Juniperus communis, commonly called common juniper, is a dioecious, needled, evergreen conifer that grows in a variety of different shapes and forms in cool to cold areas of the Northern Hemisphere plus in one isolated population growing in the Atlas Mountains of Africa. It is the most widespread conifer growing in the world today. It is primarily native to coniferous forests, alpine open areas and plains in a circumpolar distribution which includes sites in Europe, Asia and North America, extending in some cases to within the Arctic Circle. In North America, it is widespread from Alaska east to Labrador and Greenland south to Minnesota and New York, extending further south in the Rocky Mountains to Arizona and in the Appalachians to North Carolina.
Growth habit and form in part depend upon such factors as geographic location, temperature and the amount of exposure to the elements. However, it is not unusual for a variety of different forms to be found growing together in the same location. In the U.S., common juniper is most frequently seen as a multi-stemmed shrub (to 5-15’ tall), but is also sometimes seen, particularly in harsh growing conditions, as a prostrate, low-growing, spreading shrubby plant (to 9-12” tall). Infrequently it appears as a medium-sized tree rising to as much as 45’ tall. Prickly, green, needle-like juvenile leaves grow in whorls of three. A glaucous stomatal band appears on each adaxial leaf surface. Adult foliage never appears. Exfoliating bark is often an attractive reddish-brown. Small yellow spring flowers (April-June) are not ornamentally attractive, but give way on female plants to slightly glaucous, spherical, 1/2” diameter seed cones (fruits) which are commonly referred to as juniper berries. Berries emerge green but gradually ripen by fall to a waxy dark blue to black. Each berry usually contains two or three seeds and ripens in the 2nd or 3rd year. Berries are used for a number of purposes including, perhaps most notably, as the dominant flavoring of gin (the alcoholic beverage).
Genus name comes from the Latin name for the juniper.
Specific epithet means common.
‘Gold Cone’ is an upright, columnar, slow-growing, evergreen selection which features golden new growth. Foliage emerges bright gold in spring with good color retention occurring throughout summer and early fall. Golden foliage gradually fades to bluish green by winter. This cultivar typically matures to 3-5’ tall after ten years. It was introduced into commerce by Kordes Nursery of Bilsen, Germany in 1980.

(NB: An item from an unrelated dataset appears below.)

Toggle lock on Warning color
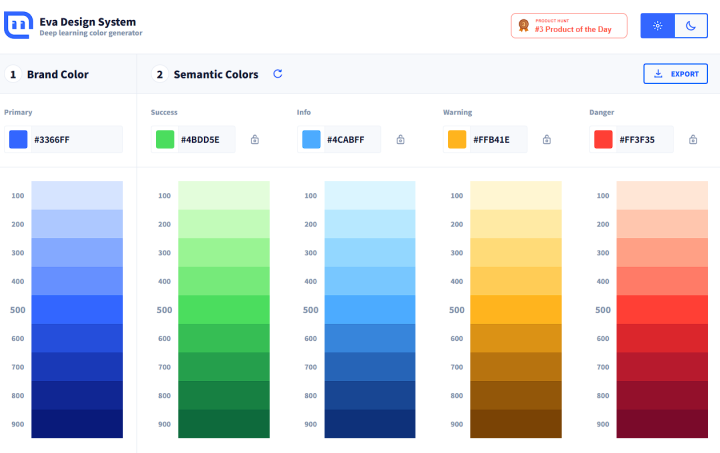720x453 pixels. click(547, 140)
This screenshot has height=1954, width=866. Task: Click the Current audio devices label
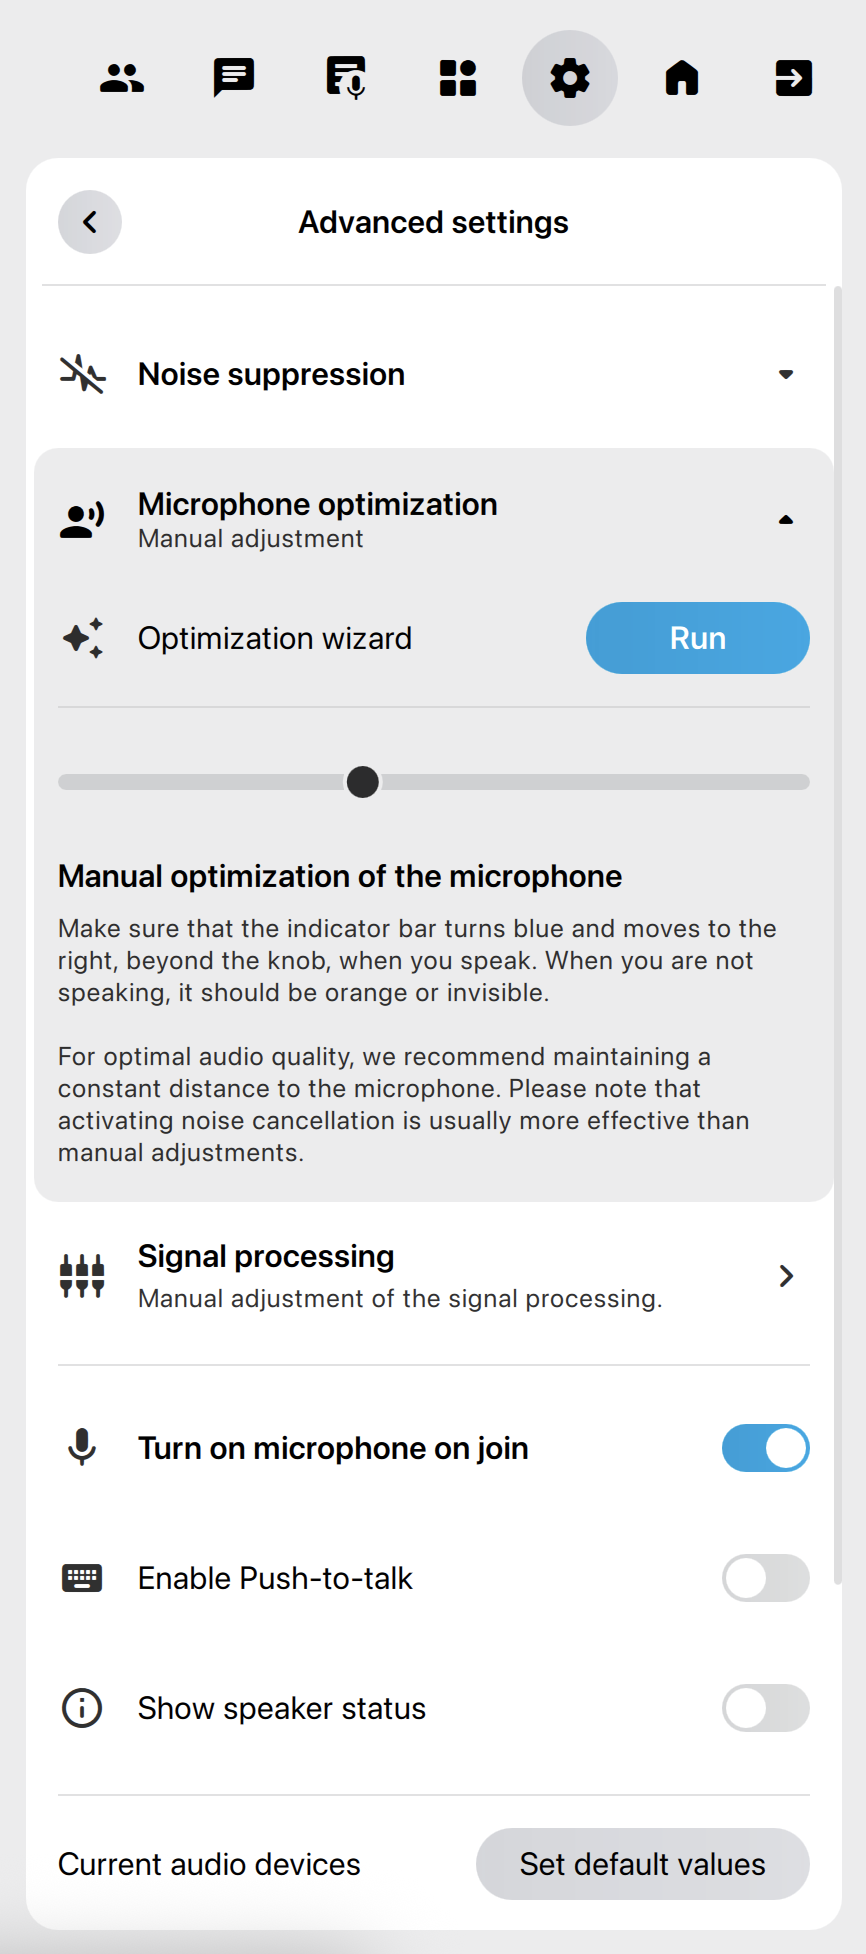[x=209, y=1864]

No serious insect or disease problems. Juniper blight can be a serious problem on many of the different species of juniper, but is less frequently a problem on J. communis. Lesser problems include cedar apple rust and wilt. Insect problems include mites, borers, scale, midges and bagworms.
Evergreen ornamental ground cover, shrub or small tree. Use depends in large part upon form and size. Species plants are rarely sold in commerce, but a large number of varieties and cultivars are available.